I’m having trouble with the dolfin.cpp.mesh.Cell.collides() function, as it seems it has a huge likelyhood of false negatives, but it seems rather “random”.
I wanted to use it to be able to locate a point inside the mesh, and later interpolate the value of fields at the point using the values of the cell containing the point (and I cannot use things like project() because it doesn’t work properly in a multithread environment)
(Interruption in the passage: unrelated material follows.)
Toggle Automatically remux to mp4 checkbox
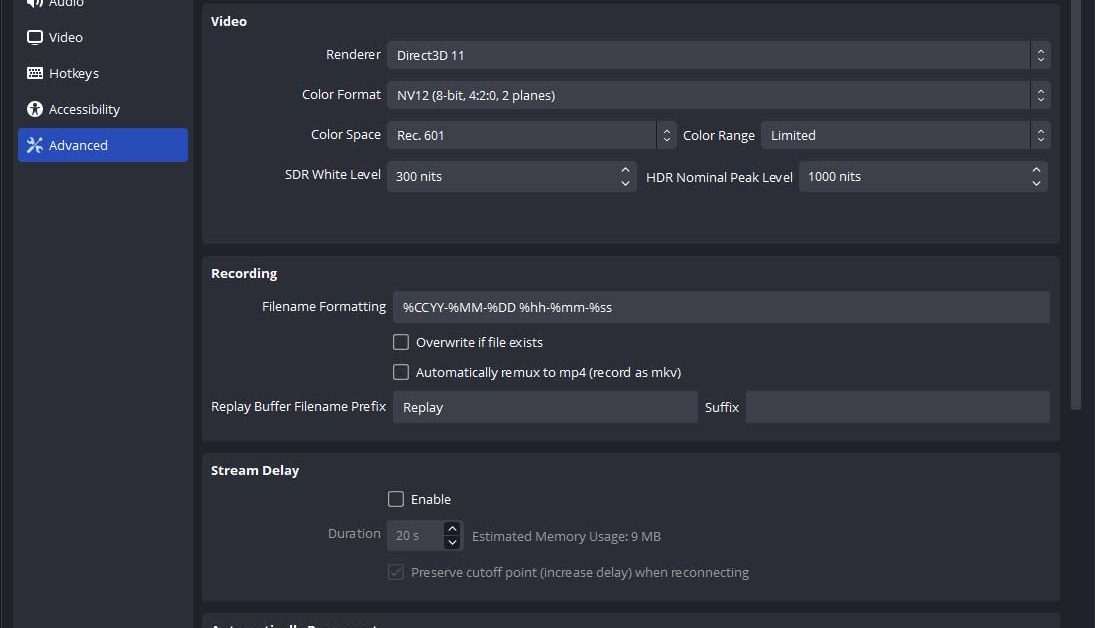This screenshot has height=628, width=1095. 401,372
Below is an example showing the issue. It is supposed to be ran with fenics’s latest stable version, mpi and python 3:
mpirun -n X python3 test.py
You should see some lines saying that some points were not seen inside the mesh, and if you change the number of threads it runs on, or even if you rerun it, you will probably have a different output.
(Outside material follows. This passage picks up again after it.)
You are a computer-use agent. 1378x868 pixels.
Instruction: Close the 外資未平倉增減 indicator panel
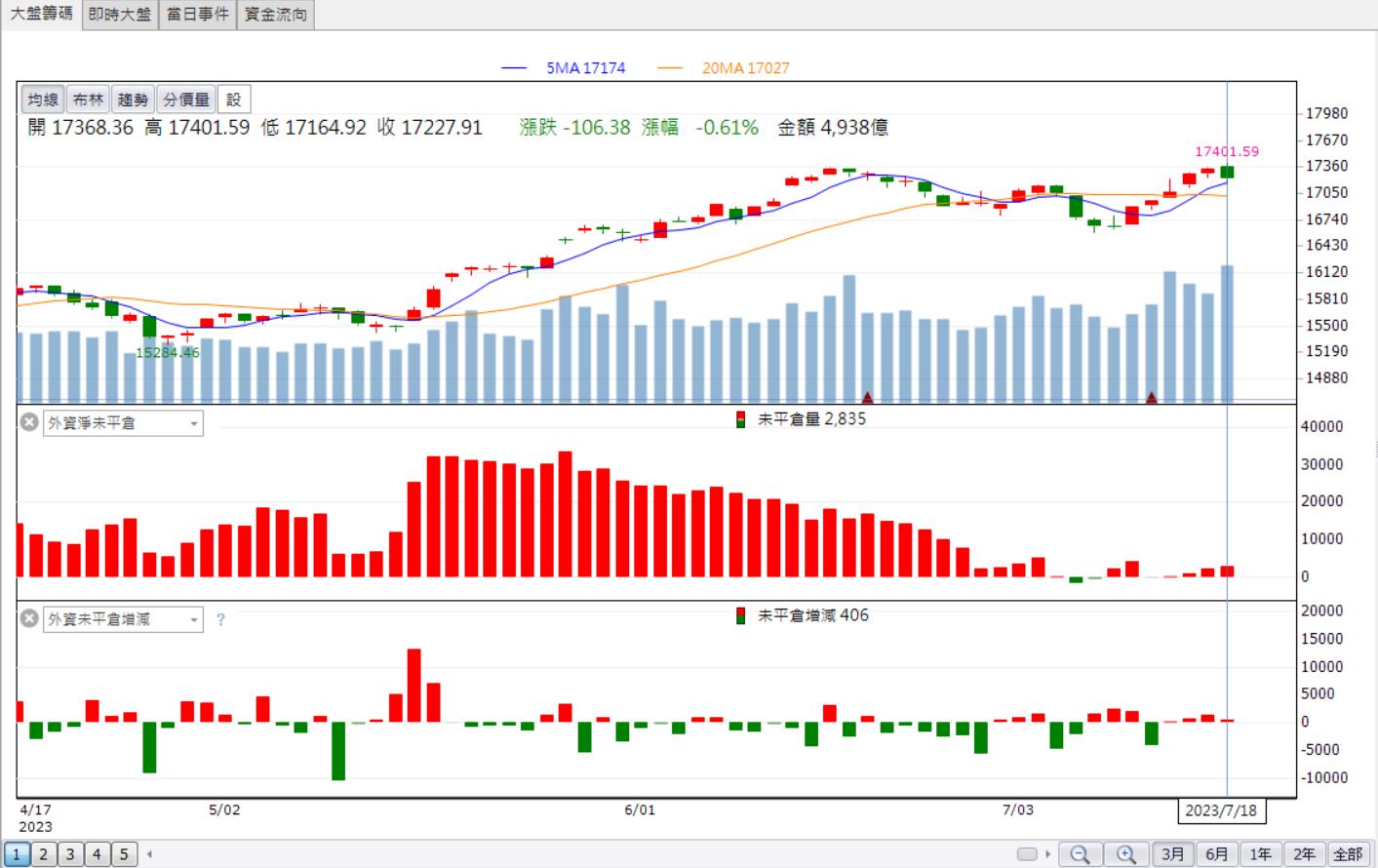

Is there a way to achieve what I want without re-implementing the “point inside a segment/triangle/tetrahedron” methods myself ?
from dolfin import *
comm = MPI.comm_world
rank = MPI.rank(comm)
size_mpi= MPI.size(comm)
p1 = Point(-100,-100,0)
p2 = Point(100,100,0)
m = RectangleMesh(p1, p2, 200,200)
v = FunctionSpace(m, "P", 1)
d = v.dofmap()
my_first, my_last = d.ownership_range()
#Creation of a list of points that are geometrically inside the mesh
pts = [Point(x,x,0) for x in range(100)]
pt_collision = [0 for x in pts]
pt_owner = [-1 for x in pts]
print("rank " + str(rank) + " " + str(my_first) + " " + str(my_last))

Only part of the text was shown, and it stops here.